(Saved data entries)
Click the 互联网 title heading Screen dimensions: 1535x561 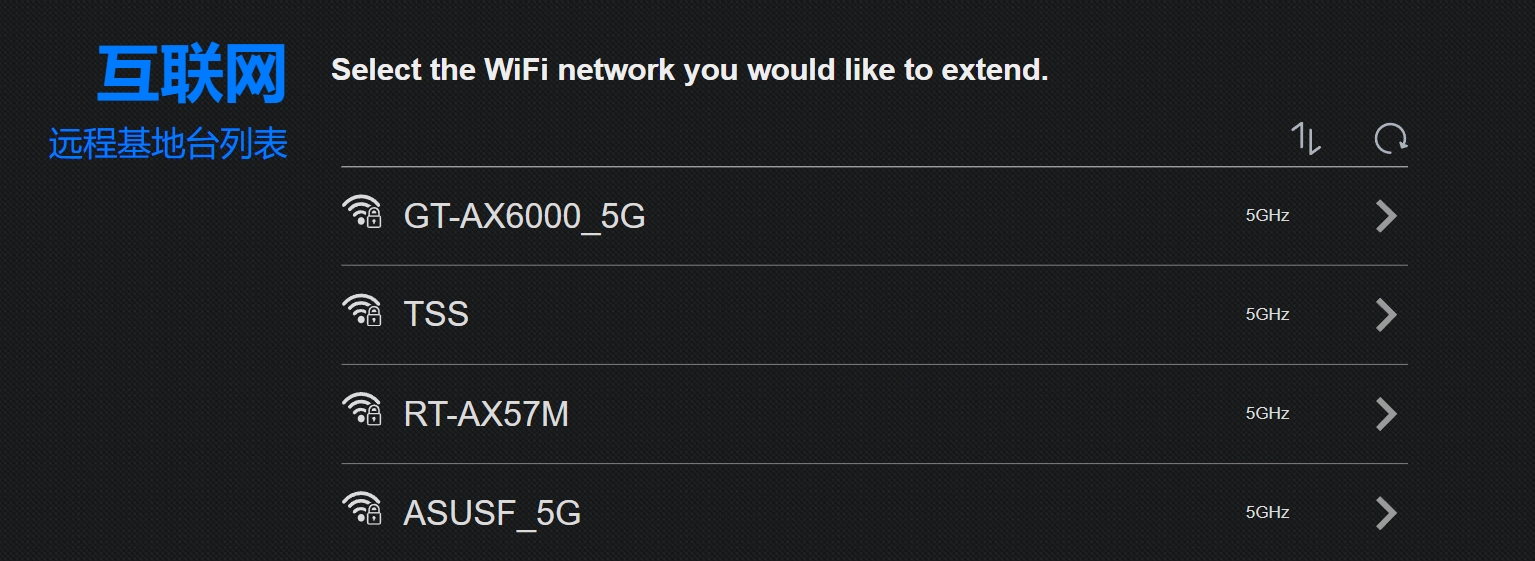click(192, 75)
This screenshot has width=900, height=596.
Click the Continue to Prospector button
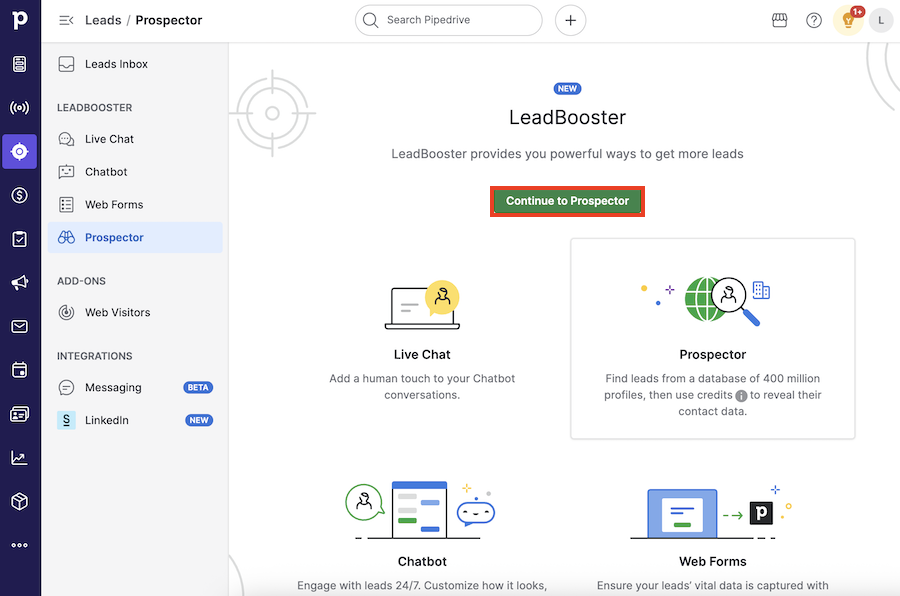pos(567,201)
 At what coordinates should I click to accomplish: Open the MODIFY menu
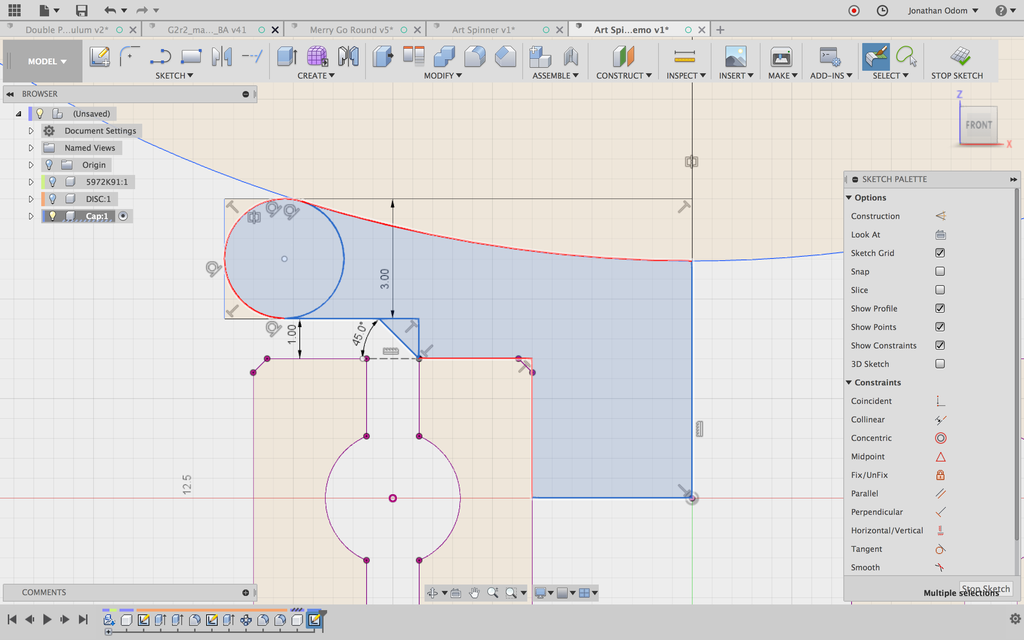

| Exercise goal |
Leaving out every picture, copy exactly the lines from the one that contains "This screenshot has width=900, height=596." through the end of the entries above.

| Your solution |
This screenshot has width=900, height=596.
Click the Continue to Prospector button
pos(567,201)
 At what coordinates should I click to accomplish: Open the MODIFY menu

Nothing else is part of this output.